Il se souvient des mille facettes de sa vie : né en France, orphelin d’un père sculpteur, il est envoyé par sa mère à l’age de douze ans à Pietra Alba en Italie, chez un « cousin », Alberto, qui y possède un atelier de sculpture. Très vite cet homme s’avère minable, odieux et méchant, mais Mimo résiste et souffre en silence.
Lors d’un chantier dans la propriété d’une famille puissante – les Orsini – obsédée par l’argent et le pouvoir, il fait la connaissance de Viola dans des circonstances étonnantes. Viola a son age, c’est une jeune fille androgyne, dotée une mémoire fabuleuse, elle n’oublie rien, n’a peur de rien, rêve, ose, tente de tracer sa vie de femme libre et responsable. Elle est droite, inflexible dans ses idées et ses convictions murement réfléchies.

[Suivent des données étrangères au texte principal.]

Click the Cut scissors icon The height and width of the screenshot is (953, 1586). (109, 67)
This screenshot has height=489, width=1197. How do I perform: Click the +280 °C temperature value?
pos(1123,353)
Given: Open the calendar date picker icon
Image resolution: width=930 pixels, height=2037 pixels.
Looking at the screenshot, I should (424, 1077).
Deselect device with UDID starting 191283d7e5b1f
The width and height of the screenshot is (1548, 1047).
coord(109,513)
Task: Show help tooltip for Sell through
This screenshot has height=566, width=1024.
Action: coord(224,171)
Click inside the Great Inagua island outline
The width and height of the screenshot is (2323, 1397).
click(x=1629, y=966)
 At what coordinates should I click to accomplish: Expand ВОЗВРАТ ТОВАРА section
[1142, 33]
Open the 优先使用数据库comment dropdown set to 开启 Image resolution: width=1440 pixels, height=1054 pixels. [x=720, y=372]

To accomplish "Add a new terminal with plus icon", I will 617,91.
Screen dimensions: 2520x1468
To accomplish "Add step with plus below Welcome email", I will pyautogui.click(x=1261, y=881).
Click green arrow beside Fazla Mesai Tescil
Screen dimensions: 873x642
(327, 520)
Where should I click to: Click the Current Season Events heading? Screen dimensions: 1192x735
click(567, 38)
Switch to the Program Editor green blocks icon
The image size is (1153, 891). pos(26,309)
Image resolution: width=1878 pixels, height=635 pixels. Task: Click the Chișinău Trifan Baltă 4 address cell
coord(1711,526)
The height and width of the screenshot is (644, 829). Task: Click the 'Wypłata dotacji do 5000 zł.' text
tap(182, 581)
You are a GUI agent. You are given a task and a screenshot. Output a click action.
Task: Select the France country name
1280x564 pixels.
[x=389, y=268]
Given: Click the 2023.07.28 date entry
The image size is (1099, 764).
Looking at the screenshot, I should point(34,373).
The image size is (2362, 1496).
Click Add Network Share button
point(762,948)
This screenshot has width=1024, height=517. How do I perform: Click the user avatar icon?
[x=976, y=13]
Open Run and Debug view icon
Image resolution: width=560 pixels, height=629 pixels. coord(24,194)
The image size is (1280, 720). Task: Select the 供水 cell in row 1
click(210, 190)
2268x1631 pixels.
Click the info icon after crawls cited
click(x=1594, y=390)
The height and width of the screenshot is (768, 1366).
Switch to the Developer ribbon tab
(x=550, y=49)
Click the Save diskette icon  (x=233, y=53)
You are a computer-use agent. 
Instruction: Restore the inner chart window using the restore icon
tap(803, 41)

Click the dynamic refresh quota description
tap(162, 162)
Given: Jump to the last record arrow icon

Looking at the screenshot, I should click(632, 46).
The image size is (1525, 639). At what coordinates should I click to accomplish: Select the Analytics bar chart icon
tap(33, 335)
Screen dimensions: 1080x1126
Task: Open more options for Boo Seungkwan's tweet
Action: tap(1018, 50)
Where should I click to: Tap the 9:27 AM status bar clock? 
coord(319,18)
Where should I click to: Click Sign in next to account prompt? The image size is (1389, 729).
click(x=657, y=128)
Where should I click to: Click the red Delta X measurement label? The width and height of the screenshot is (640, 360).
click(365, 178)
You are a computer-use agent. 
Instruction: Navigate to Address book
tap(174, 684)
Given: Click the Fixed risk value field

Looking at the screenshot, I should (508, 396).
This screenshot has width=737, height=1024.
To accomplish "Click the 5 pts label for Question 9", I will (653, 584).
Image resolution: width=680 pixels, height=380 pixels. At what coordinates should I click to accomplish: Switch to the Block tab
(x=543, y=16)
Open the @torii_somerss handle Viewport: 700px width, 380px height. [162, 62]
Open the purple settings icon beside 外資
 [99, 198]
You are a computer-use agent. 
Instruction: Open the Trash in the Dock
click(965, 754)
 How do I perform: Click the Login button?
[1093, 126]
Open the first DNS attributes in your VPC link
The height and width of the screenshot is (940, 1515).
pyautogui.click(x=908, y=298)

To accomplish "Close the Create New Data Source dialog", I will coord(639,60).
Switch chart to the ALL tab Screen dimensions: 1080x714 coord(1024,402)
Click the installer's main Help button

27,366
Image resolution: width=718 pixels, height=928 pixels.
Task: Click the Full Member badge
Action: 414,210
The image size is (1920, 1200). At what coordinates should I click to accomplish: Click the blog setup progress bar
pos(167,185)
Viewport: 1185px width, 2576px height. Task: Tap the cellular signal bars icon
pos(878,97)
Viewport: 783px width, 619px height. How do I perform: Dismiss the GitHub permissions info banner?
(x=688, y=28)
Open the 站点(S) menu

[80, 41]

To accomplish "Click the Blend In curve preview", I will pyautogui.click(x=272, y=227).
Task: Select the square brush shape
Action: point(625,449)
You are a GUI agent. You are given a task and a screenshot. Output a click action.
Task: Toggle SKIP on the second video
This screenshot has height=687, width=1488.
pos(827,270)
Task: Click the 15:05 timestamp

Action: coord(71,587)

Elle va apporter l’esprit de curiosité, la connaissance, la magie et l’émerveillement à Mimo. Ces deux êtres issus de deux milieux que tout oppose, s’apprécient, s’admirent et se respectent. Leurs chemins vont traverser deux guerres, la montée du fascisme, les intrigues des pouvoir politique et religieux, les obstacles se dresseront, nombreux, ils s’éloigneront l’un de l’autre, se retrouveront, les épreuves seront à surmonter…
C’est un roman au rythme soutenu, Jean-Baptiste Andrea fait preuve d’une grande imagination tout en s’appuyant sur des réalités historiques. Ses personnages sont extrêmes, ils nous bousculent totalement, la beauté est souvent présente. J’ai particulièrement aimé les descriptions des sculptures de Mimo, ses idées personnelles sur ce qu’est l’art d’un vrai sculpteur, sa vision, son interprétation du monde, qui rejoint celle de Viola.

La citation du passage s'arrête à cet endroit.